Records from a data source
┄┄┄┄┄┄┄┄┄┄┄┄┄┄┄┄┄┄┄┄

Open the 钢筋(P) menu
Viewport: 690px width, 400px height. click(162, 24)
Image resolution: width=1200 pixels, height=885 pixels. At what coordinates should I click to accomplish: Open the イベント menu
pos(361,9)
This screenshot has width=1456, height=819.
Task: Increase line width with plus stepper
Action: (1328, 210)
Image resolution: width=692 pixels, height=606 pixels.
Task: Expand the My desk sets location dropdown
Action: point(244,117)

┄┄┄┄┄┄┄┄┄┄┄┄┄┄┄┄┄┄┄┄

◆ **Exercise goal**: No line before the one containing "Image resolution: width=1200" belongs in the answer; give again exactly that line and all lines after it through the end of the data.

◆ **Result of the task**:
Image resolution: width=1200 pixels, height=885 pixels. At what coordinates should I click to accomplish: Open the イベント menu
pos(361,9)
This screenshot has width=1456, height=819.
Task: Increase line width with plus stepper
Action: (1328, 210)
Image resolution: width=692 pixels, height=606 pixels.
Task: Expand the My desk sets location dropdown
Action: point(244,117)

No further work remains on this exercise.